My mother knew I was coming, felt me stirring inside of her, torturing her before I'd even taken a breath. Later on she would buy me women's clothes, trying to tempt me back to Christian sanity with promises of a new wardrobe. I remember standing in front of her in my bedroom in my boy's pants and undershirt, I remember both of our hearts breaking at the same moment as she saw who I was and I saw what she hated.

"Girls don't hug other girls like that," she whispered one day, afraid that the walls would report this indiscretion to my father.
"Like what?" I asked, my face heating up.
"Like that. They just don't," she said.

Years later, I told her that I'd fallen in love. I thought she already knew, that she'd understood from stories and poems I'd written in the year before, that this person I'd been running to visit at every moment was more then a pen pal or a roommate.
"What have we done wrong?" she asked, weeping over her appetizer.
"Nothing. There's nothing wrong with me," I said.
She was silent.
"There isn't," I insisted.
She dabbed her eye.
"Is there?" I asked.

Before you knew I was coming, you said no. "No," you said, "there is nothing wrong with what you wear, who you love, who you are." And for this, I am grateful. It is a hard thing after all, to be wrong just by being.

February 5, 2007

Deliver Us

As I was leaving Egypt, I bound myself to you. I threw you a net and asked you to walk with me, to hold my hand as we crossed the sea on dry land. My faith wobbled, the walls closed in, but I held to the rope and said myself, "I am not alone." And to you I said, "Tell me to believe and I will."

I guess maybe I held too hard, walked too slow, took too long. And when the walls fell around me, when the sea came back in, I pulled on the rope and it came to me. You were not on the other end. Maybe you never were. I stayed at the bottom like the chariots as you shook your head from the shore.

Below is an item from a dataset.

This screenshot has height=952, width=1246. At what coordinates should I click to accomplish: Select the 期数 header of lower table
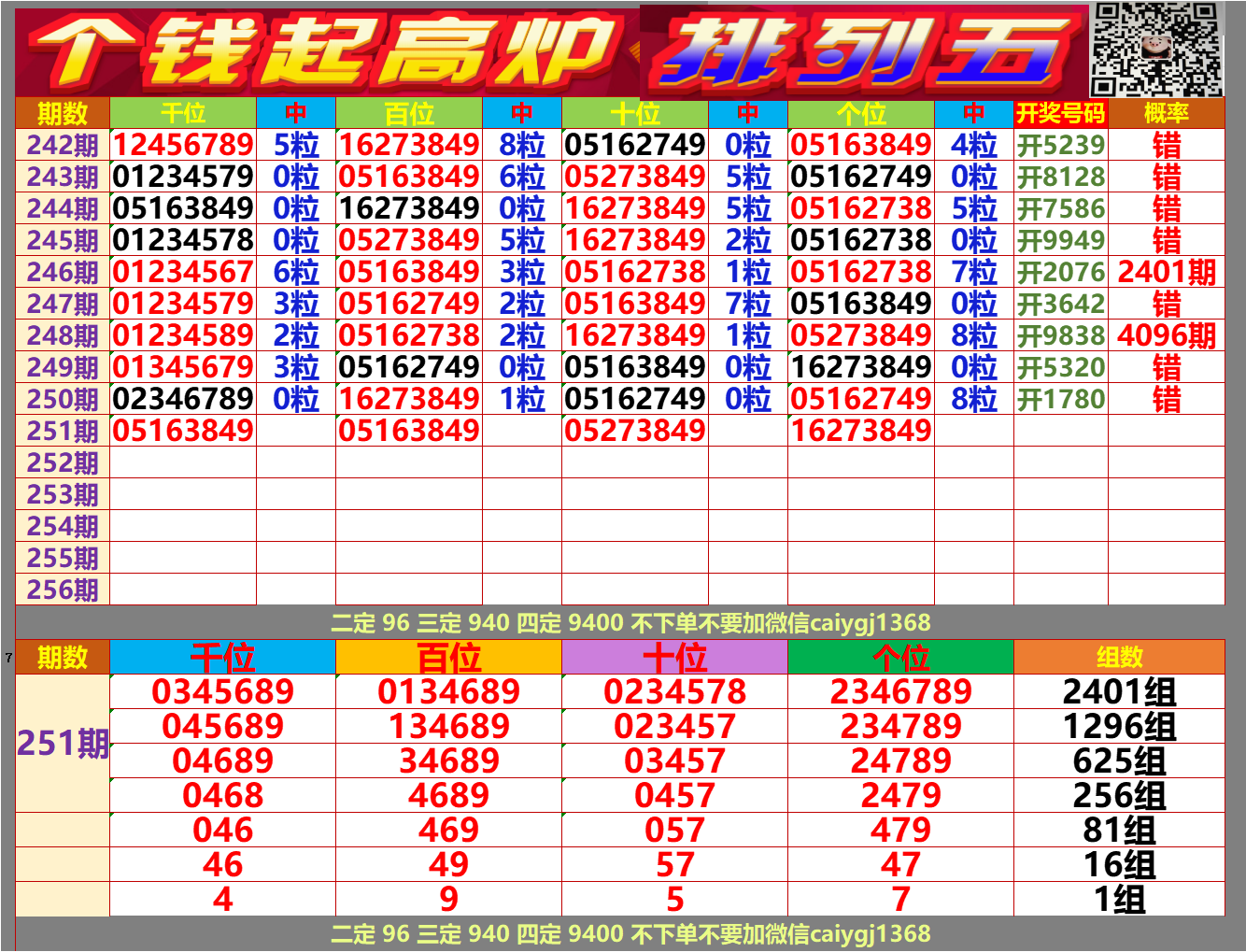tap(62, 657)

You would not walk with me anymore; it was better for you to be on the shore, than it was to be at the bottom with me.

Who can blame you? You were only bound by a thread, I by a net. I always knew it would end this way, even when you promised to be there for my deliverance. I wonder if you thought you could deliver, if you thought you were the one chosen to lead me out of Egypt. You had a way of preaching at me, of being the one who decided how close the ropes would bring us.

And you head out into the desert, sure of yourself that you have paid for your sins and that you have done all you can. More than you had to, for sure. When I call to you in panic from the bottom of the sea, you say I'm only trying to drag you in with me and so you cast off the rope and build an altar to the Lord. I'm sure you still pray for me- you had a way of being an intercessor.

"Deliver me!" I cry to Him. "I took too long crossing the sea and the walls have closed back in. My friends have left me alone!" Does the Lord hear voices from the depths like He hears ones from the high altars? God, I hope so. God, I hope there is more than one blessing, that there is one left for a child who got trapped in her net and is now afraid of both drowning and breathing alike.

"I'm here like before," I cry out to the Lord, "but now I'm alone, bound by a rope that's tied to the darkness of the sea." Are there other children waiting for me by the shore, or have they all gone out into the desert together?

I feel around at the bottom for others like me, for the Undelivered who haven't made it across. But we're good at hiding, keeping to ourselves, clutching our nets tight against us. We'd rather be hanged by the ropes then be here at the bottom, empty-handed.

"Deliver us!" I cry out to the Lord, again and again as I make my way through the darkness. Without a rope to follow I have no idea if I'm heading towards the desert or back into bondage in Egypt.